Appellant was in fact following the law and had no reason or any of the necessary intent to evade the police. The sheriffs however, neither followed the law or standard practice. The Sheriffs failed to obtain a warrant and ignored glaring evidence such as:

  • The Sheriffs were aware that Appellant was returning home from the Courthouse – obviously Appellant must have been doing something with regard to the law if he was at the Courthouse – Appellant was in fact filing a TRO to prevent his ex-wife from continuing false police calls. Appellant showed the sheriffs the TRO after they shot at him and his children before Appellant was again assaulted by the sheriffs and placed under flase arrest.
  • The Sheriffs were aware that Appellant’s ex-wife has a track record of making false police calls and that she was ordered out of the family home on July 12, 2002 for false calls she madeto CPS and 911 on July 2 and 9, 2002, respectively.
  • The Sheriffs were aware that Appellant is an outstanding member of the community who followed the law and had no criminal record what so ever.
  • Only five and a half hours after the children would have been in school the sheriffs literally shot at the father and children, before any formal custody depravation for the mother between 3:00 pm and 6:00 pm. Custody Orders which left open custody between 9:00 am and 3:00 pm, only placing ‘responsibility’ for the children who would normally be at school with the mother.
  • The Sheriffs were aware that Appellants children were with Appellant in the car when they shot at Appellant and the children.
  • Appellants ex-wife had a stolen million dollar life insurance policy on Appellants life and had threatened Appellants life as reported to the very Sheriffs office who responded to the call -Soquel Sheriffs’ Department Case# 02-06194.

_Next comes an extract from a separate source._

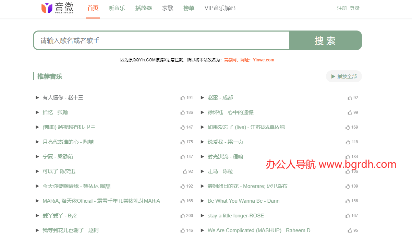The image size is (412, 239).
Task: Click the 登录 login link
Action: (x=355, y=8)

Perhaps it was the tweed jacket Appellant was wearing on March 10, 2003, or Appellants nice family home that triggered the Sheriff Deputy to shoot at Appellant and his children – forgive the sarcasm. The same absurd ignorance and refusal to consider the most obvious facts by Santa CruzCounty officials can be found throughout Appellants trial transcript and the case in general. The abuse of Californian authorities against Appellant is extreme and outrageous.